Trecho para leitura:
“27 de maio [de 2014]
5 da manhã.
Já era rotina, acordar cedíssimo com contrações. Mas… aquele dia era diferente. Mais forte. Mais intensas. No intervalo, diferente de todas as outras vezes nas últimas semanas, eu não conseguia “seguir a vida”, andar, pensar. Entre uma e outra contração, só queria… dormir.

Já são quase 41 semanas de gravidez. E mais essa gripe, essa tosse que nunca mais vai embora. E o pé em recuperacao. É, é só o cansaco acumulado. Logo passa“.


Não passou.
Deitada no sofá, uma briga entre o cérebro: “Tu teve consulta ontem mesmo, lembra? E tá tudo normal. Ainda vai demorar, isso é só mais um treino“. O corpo dando um belo chute em qualquer racionalidade, a cada onda de dor fora de ritmo.

Fora de ritmo.
Era esse meu medo. Do não saber, do não ter como me basear. Eu, rainha da racionalidade e das evidências, que precisava ver pra crer e analisar cada detalhe para confirmar e confiar.

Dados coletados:
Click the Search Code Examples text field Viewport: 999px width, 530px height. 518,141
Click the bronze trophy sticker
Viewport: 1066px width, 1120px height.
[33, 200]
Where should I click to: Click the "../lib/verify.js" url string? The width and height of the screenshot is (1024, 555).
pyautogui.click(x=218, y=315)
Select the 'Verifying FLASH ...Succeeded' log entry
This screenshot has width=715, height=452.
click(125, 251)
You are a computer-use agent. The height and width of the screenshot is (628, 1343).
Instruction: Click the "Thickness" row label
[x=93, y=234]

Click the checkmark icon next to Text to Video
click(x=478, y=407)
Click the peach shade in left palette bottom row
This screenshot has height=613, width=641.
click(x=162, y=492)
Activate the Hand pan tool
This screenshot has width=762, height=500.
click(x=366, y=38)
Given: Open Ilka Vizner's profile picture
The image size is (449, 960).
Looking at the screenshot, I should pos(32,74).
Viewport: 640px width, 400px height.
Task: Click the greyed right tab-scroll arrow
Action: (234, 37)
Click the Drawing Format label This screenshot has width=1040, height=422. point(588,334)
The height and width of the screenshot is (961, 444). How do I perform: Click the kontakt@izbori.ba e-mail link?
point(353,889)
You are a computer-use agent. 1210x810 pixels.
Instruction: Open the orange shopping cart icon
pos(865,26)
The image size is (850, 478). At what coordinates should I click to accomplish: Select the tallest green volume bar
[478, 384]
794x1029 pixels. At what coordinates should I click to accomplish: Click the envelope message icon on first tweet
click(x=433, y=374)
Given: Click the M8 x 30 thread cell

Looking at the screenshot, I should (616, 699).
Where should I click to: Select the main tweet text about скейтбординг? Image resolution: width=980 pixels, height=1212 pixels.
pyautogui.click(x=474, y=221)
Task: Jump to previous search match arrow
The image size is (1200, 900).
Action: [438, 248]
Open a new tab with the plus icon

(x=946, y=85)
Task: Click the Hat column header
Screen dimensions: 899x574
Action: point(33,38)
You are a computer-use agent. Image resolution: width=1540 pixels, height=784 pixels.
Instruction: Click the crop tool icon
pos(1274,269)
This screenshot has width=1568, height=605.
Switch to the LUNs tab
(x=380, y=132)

Questões de estudo:
1 – Resuma o trecho sobre o início das contrações em exatamente duas frases.
2 – Reproduza a parte do trecho que abre com as palavras "Já era rotina, acordar" e fecha com "só queria… dormir.".
Responda com base somente no trecho, sem recorrer às linhas.

Respostas fornecidas:
1 – Em 27 de maio de 2014, às 5 da manhã, as contrações chegaram mais fortes e intensas que de costume, e nos intervalos só havia vontade de dormir. Com quase 41 semanas de gravidez e uma consulta normal na véspera, o cérebro insistia que era só mais um treino, mas o corpo respondia com ondas de dor fora de ritmo, e era justamente esse o medo: o não saber.

2 –
Já era rotina, acordar cedíssimo com contrações. Mas… aquele dia era diferente. Mais forte. Mais intensas. No intervalo, diferente de todas as outras vezes nas últimas semanas, eu não conseguia “seguir a vida”, andar, pensar. Entre uma e outra contração, só queria… dormir.